Albert receives appointment in the newly formed Bioinformatics Department at UTSW Albert trains researchers in neuroimage analysis with SPM.
Albert is interviewed for research contributions in machine learning for radiology at RSNA.
2 papers presented at the International conference, Medical Image Computing and Computer Assisted Intervention (MICCAI) including Convolutional Neural Networks for artifact detection in MEG, and deep neural networks for quantifying the association between type-2 diabetes management and brain perfusion measured via ASL MRI.
2 abstracts accepted to American Society for Functional Neuroradiology (ASFNR). Congratulations Behrouz and Gowtham!

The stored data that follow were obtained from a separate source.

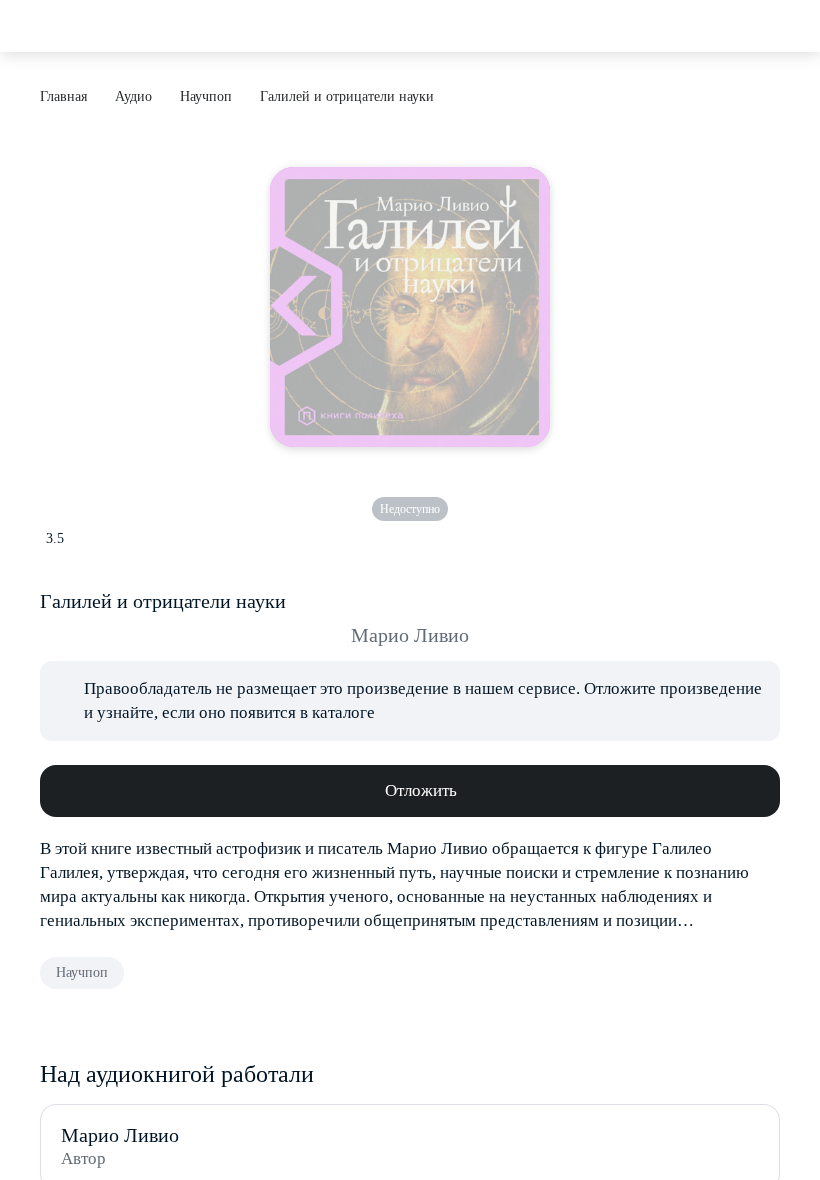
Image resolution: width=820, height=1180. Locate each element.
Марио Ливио (410, 635)
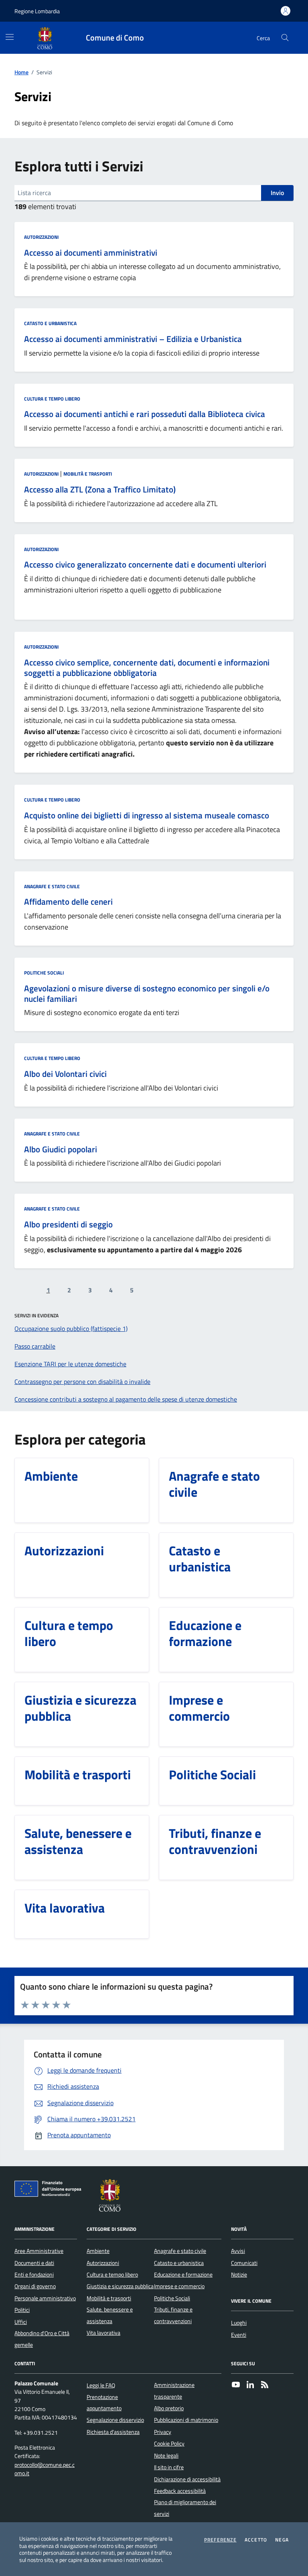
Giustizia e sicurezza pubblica (120, 2286)
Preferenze (220, 2539)
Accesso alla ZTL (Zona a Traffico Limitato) (100, 489)
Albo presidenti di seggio (68, 1224)
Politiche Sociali (44, 973)
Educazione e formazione (183, 2274)
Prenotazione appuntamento (104, 2403)
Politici (22, 2309)
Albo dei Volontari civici (65, 1074)
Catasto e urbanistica (50, 323)
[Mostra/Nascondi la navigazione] (9, 37)
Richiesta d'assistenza (113, 2431)
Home (21, 72)
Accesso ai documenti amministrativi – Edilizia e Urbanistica (133, 339)
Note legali (166, 2455)
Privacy (162, 2431)
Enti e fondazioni (34, 2274)
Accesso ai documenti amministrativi (90, 253)
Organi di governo (35, 2286)
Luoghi (239, 2322)
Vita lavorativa (103, 2332)
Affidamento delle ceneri (68, 902)
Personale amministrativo (45, 2298)
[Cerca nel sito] (285, 38)
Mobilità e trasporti (87, 474)
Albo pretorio (169, 2408)
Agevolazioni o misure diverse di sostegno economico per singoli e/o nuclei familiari (147, 993)
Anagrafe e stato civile (52, 886)
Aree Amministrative (38, 2250)
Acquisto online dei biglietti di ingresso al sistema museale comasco (146, 815)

2 papers presented at Pattern Recognition for Neuro Imaging (PRNI) on 3D convolutional neural networks for resting state network labeling for rs-fMRI and deep convolutional neural networks for MEG cardiac artifact detection.1 paper presented at Human Brain Mapping conference on machine learning that uses resting state fMRI to accurately predict head impact exposure in youths playing a single season of football.
Albert joins the Research Committee of American Society of Neuroradiology. Albert teaches Mathematics for Medicine to medical students at UTSW including topics of Bayesian Decision Theory and Deep Learning.
Afarin Famili successfully defends master’s thesis using machine learning to detect functional connectivity changes in epilepsy & diabetes. Congrats Afarin! Albert gives invited conference talk: Machine Learning in functional Neuroimaging at the American Society of Neuroradiology in Los Angeles. 4 papers presented at UTSW Radiology Research Day by Prabhat Garg, Gowtham Murugesan, Afarin Famili! Gowtham Murugesan presents 2 papers at IEEE International Symposium on Biomedical Imaging (ISBI) in Melbourne, Australia
Abstract accepted to Organization for Human Brain Mapping (OHBM) conference
Two papers Accepted to IEEE International Symposium on Biomedical Imaging (ISBI) Meeting Conference! Albert attends annual mtg of American clinical MEG society (ACMEGS).
Welcome to our new postdoc, Behrouz and research scientist, Anand to the lab!
Welcome aboard new trainee, Gowtham!
Welcome aboard graduate student, Afarin to the lab!
King Foundation grant awarded to Drs. Montillo and Moore.
Albert gives invited conference talk at American Society of Neuroradiology (ASNR) in Washington DC: Machine Learning for Neuroimaging.
Albert gives seminar talks to Mathematics Dept at UT Dallas and Statistics Dept at Southern Methodist University.
Albert attends MEG training at McGill.